Functions
Functions are reusable, parametrized templates. You define one with fn and a
parameter list, then call it as name(args) — each call is replaced by the
function body with ${param} filled in. They build on
variables: a function body can use both its parameters and
global @vars.
Defining and calling
fn arxiv(id, name) {
https://arxiv.org/pdf/${id} as "${name}" !retry(3)
}
downloads {
arxiv("2203.08877", "paper1.pdf")
arxiv("2405.01513", "paper2.pdf")
}
After expansion this is exactly:
downloads {
https://arxiv.org/pdf/2203.08877 as "paper1.pdf" !retry(3)

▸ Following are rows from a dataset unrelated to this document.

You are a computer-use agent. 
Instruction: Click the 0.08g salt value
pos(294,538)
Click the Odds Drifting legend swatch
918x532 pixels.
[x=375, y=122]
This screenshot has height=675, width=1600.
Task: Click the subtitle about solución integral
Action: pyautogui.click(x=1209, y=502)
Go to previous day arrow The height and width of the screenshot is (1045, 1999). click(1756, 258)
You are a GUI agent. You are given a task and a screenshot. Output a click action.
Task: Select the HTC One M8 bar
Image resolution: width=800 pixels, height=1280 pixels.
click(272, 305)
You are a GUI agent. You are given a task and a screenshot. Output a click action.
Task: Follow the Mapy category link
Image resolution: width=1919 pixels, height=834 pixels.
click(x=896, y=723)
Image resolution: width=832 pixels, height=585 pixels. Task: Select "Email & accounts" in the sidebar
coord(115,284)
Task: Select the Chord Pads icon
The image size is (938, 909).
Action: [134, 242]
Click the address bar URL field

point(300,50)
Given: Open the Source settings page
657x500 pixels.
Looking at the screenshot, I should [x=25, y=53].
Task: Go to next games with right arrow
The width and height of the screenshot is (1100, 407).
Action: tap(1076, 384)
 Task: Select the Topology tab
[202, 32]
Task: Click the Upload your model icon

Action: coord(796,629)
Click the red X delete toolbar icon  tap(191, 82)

https://arxiv.org/pdf/2405.01513 as "paper2.pdf" !retry(3)
}
- Definition —
fn name(p1, p2, …) { ... }. The name starts with a letter or_; the body can span multiple lines. - Call —
name("a", "b"). Arguments are comma-separated; surrounding double quotes are stripped. - Parameters — referenced in the body with
${param}, the same syntax as variables.
Combining with variables
A function body and its arguments can reference global variables:
@var gist "https://gist.githubusercontent.com/Kremilly"
fn doc(path, name) {
${gist}/${path} as "${name}"
}
downloads {
doc("abc123/file.tex", "file.pdf")
}
Functions are expanded first, then variables — so the ${gist} left behind by
the call is resolved afterwards.
Notes
fndefinitions are removed after expansion, so they don't affect downloads, validation or the served source.- Functions may call other functions; expansion repeats until stable (bounded, so a self-referential definition can't loop forever).
- A call to an undefined function (e.g.
missing(...)) is left untouched, making typos easy to spot. - A missing argument expands to an empty string.